ABD Uluslararası Kalkınma Ajansı (USAID) Müdür Yardımcısı Sarah Charles, Husilere ve güneydeki yetkililere seslenerek, insani yardımların ulaştırılmasını engellemeyi bırakmaları çağrısında bulundu ve bunun devam etmesinin Yemen’de kıtlığa yol açabileceğini söyledi.

Dün video-konferans yoluyla katıldığı oturumda konuşan Charles, Yemen’in hala dünyadaki insani krizden mustarip en kötü ülkelerden biri olduğunu ve ülke nüfusunun üçte ikisinin şu anda acil insani yardıma ihtiyacı olduğunu belirtti. Ayrıca 20 milyondan fazla Yemenli’nin her gün hayatta kalma mücadelesi verdiğine dikkati çekti.
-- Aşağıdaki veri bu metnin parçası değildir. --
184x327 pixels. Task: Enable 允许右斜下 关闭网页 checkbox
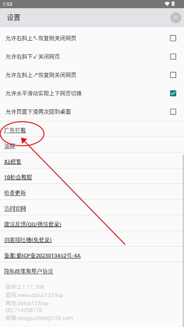(173, 57)
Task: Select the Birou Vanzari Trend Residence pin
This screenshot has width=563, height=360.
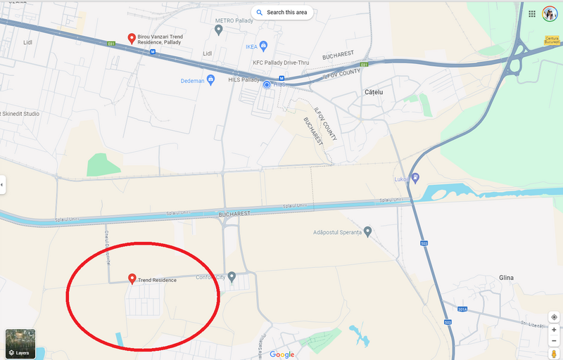Action: [x=132, y=39]
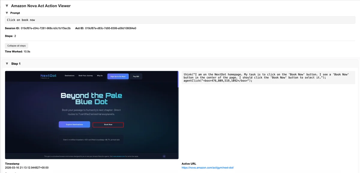Open the nova.amazon.com/act/gym/next-dot Active URL link
Image resolution: width=360 pixels, height=173 pixels.
pos(208,168)
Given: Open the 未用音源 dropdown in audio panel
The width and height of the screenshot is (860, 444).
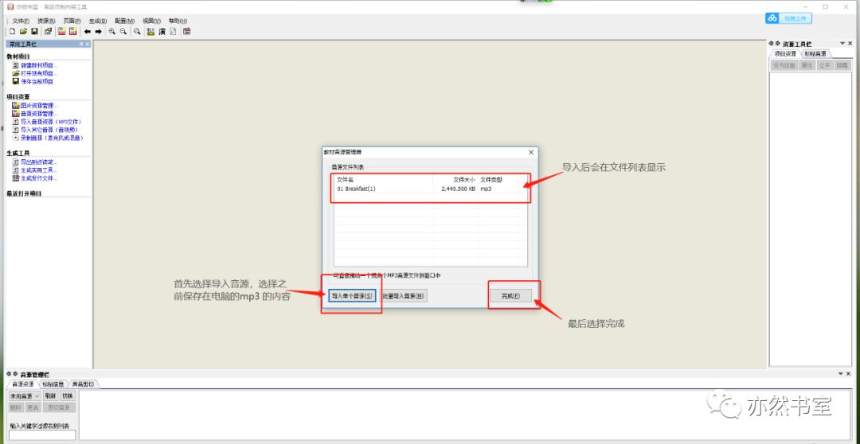Looking at the screenshot, I should [25, 395].
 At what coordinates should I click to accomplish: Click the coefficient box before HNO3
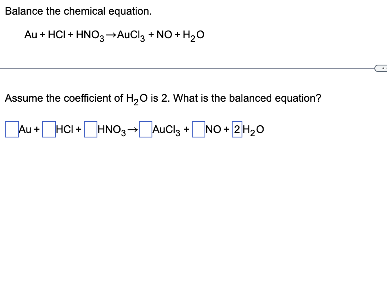[90, 129]
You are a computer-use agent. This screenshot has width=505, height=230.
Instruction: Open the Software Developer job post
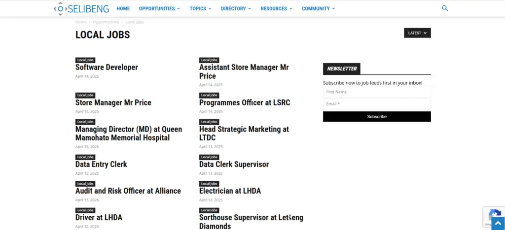(107, 67)
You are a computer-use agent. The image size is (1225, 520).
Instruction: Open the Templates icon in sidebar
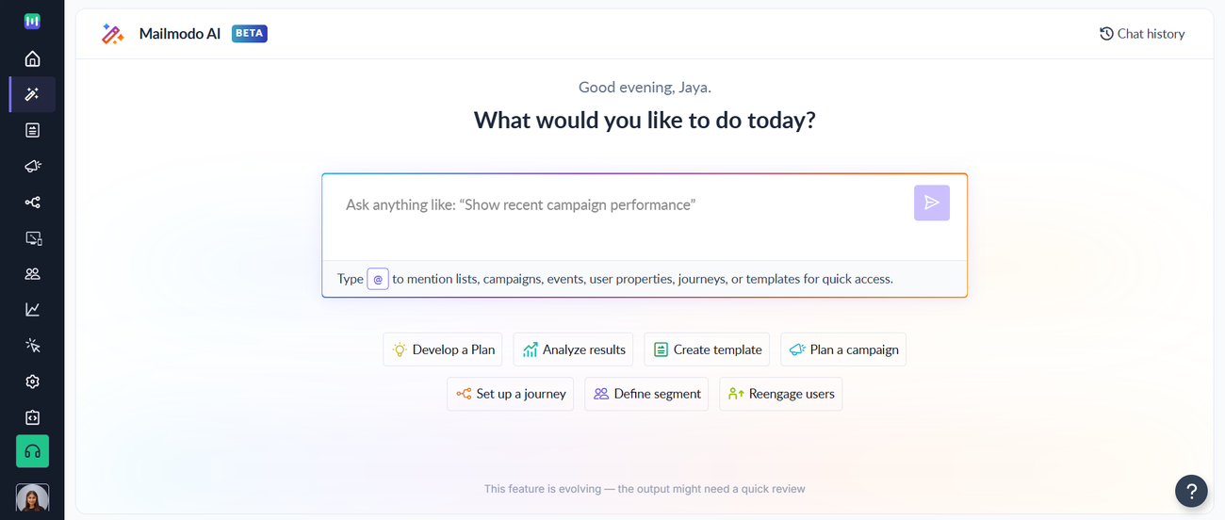click(32, 131)
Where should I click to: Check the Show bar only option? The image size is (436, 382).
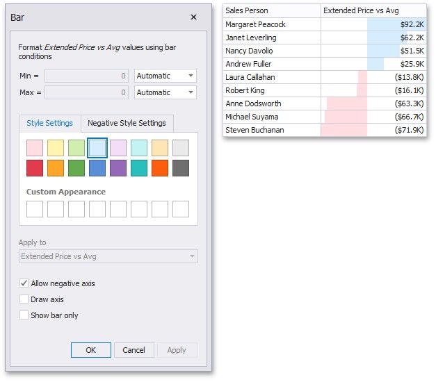point(24,315)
Bu yıl 2 milyondan fazla Yemenli çocuğun ölümcül yetersiz beslenmeyle karşı karşıya olduğunu belirten Charles, “Şu anda yedinci yılına giren bu savaş boyunca ailelerin acılarının çatışma çizgisi değiştikçe tekrar tekrar arttığını gördük. Kaçmak zorunda kaldıkları her zaman daha savunmasız hale geliyorlar. Bunun şimdi daha da vahim olduğuna tanık oluyoruz” ifadelerini kullandı.

Marib’deki sivillere yönelik son Husi saldırısının yüz binlerce insanı yerinden etmekle tehdit ettiğini, yıllarca süren çatışma ve artan yoksulluğun ardından Yemen’in istikrarsız bir duruma geldiğini belirten Charles, uluslararası toplum tarafından sağlanan yardımın yetersiz kaldığına ve şimdiye kadar nüfusun savunmasız gruplarının kıtlık yaşamasının bu yardımlar sayesinde engellediğine dikkati çekti. Son olarak Charles şu ifadeleri kullandı:

“İnsani yardım kuruluşları, çatışmalardan kaçmak zorunda kalan yaklaşık 14 bin aileye barınak, sağlık, temizlik malzemeleri, temiz su ve para dahil olmak üzere acil yardım sağladı. Geçen Ocak ayından bu yana yardım çalışmaları son derece tehlikeli ve lojistik açıdan zor bir hale geldi. Kuzeydoğuda sivil nüfusa yönelik rastgele saldırılar, sahadaki ortaklarımızın cesur personelini riske atıyor. İnsani yardım çalışanlarına yönelik gözaltı veya şiddet ve güvenlik güçleri tarafından taciz edildiğine dair haberler alıyoruz. Onların daha fazla riske sokulması, acil yardımın kapsamını da daha da engelliyor.”